OK, so Cable-Tec Expo 2018 has gone into the books. What did we learn?
The ongoing evolution of DOCSIS remains a subject of intense interest, particularly Distributed Access Architectures (DAA), Remote PHY, and Remote MACPHY. A number of vendors were showing DAA technology at the show, mainly R-PHY nodes. Initial deployments of R-PHY are underway with a number of U.S. operators, and they're expected to ramp up in the coming year.
Full Duplex DOCSIS 3.1, the symmetrical version, has a ways to go yet. Among the challenges there is the need for a node + 0 architecture (no actives downstream from the node), which is an expensive and time-consuming upgrade path. As an alternative, work is underway on different flavors of extended spectrum DOCSIS, which is designed to expand upstream capacity in node + 1 or node + 2 environments.
Virtualization and software also figured strongly at the show. The focus there increasingly is on using the open source model and tools to create cloud-native applications and converged network cores. The goal with a converged network core is to create a common software bundle for primary network functions, onto which different software containers or modules can be added as needed to support various topologies and edge functions. The containers are managed via Koubernetes orchestration, which functions as a sort of software version of a system integrator.
The virtualization trend is also evident in the video sphere. Streaming video is fully mainstream now, and cloud-based video services are increasingly common. The focus here has become one of fine-tuning: reducing latency in live programming, especially sporting events, and creating common user interfaces (UIs) that combine the operator's content and over-the-top (OTT) sources in the same bucket.

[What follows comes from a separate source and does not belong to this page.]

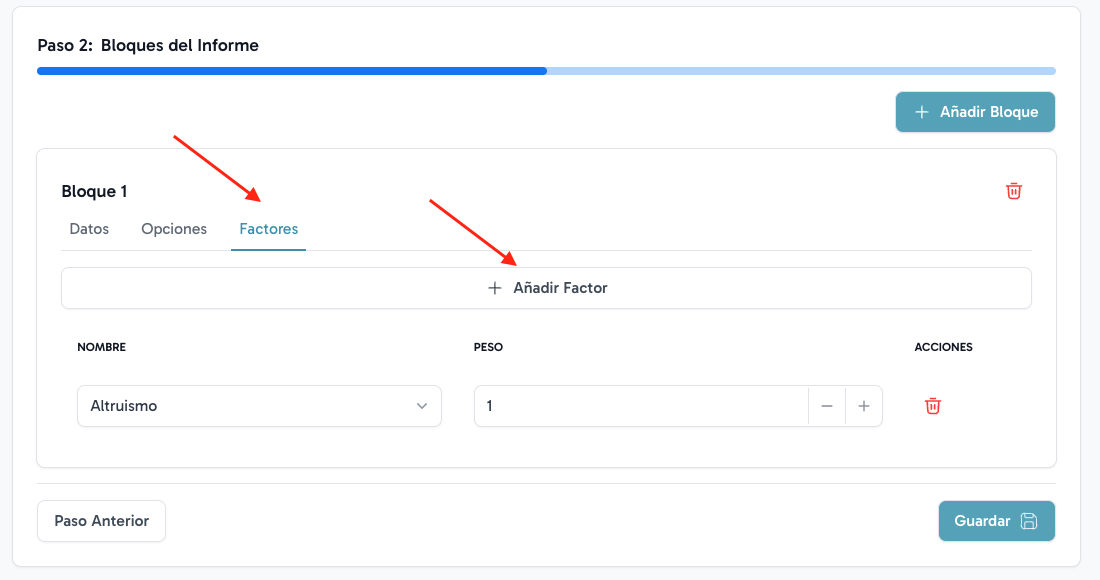Viewport: 1100px width, 580px height.
Task: Go back with Paso Anterior
Action: tap(101, 521)
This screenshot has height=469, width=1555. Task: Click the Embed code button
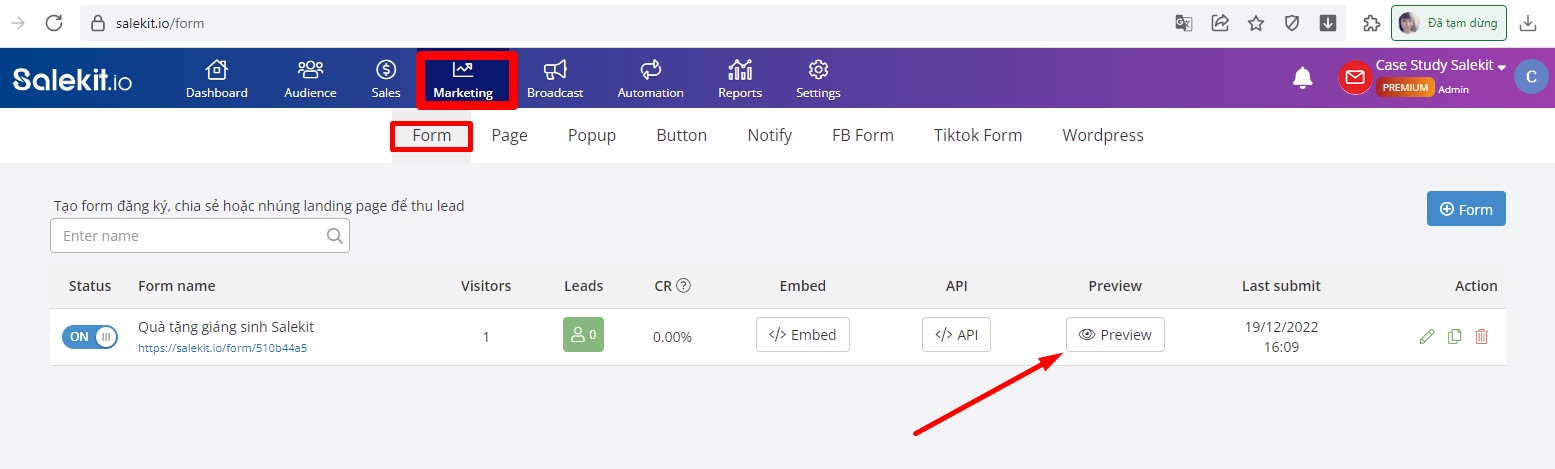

With all this virtualization comes a need for greater visibility into the network, especially software monitoring and analytics, all the way down to subscribers' mobile devices. These technologies seem to be in their early days, but the need for them can be expected to grow in step with operators' moves toward software-defined networking (SDN), network functions virtualization (NFV) and cloud-based technologies. They'll be particularly important for service level agreement (SLA) management in business services.
Arguably, the biggest news to come out of this year's Expo wasn't even news, but rather a rumor: The Reuters story that CommScope (NYSE:COMM) is in talks to buy ARRIS (NASDAQ:ARRS). If true - the Reuters story didn't name sources, and representatives of the two companies couldn't comment - that would be a very big deal indeed.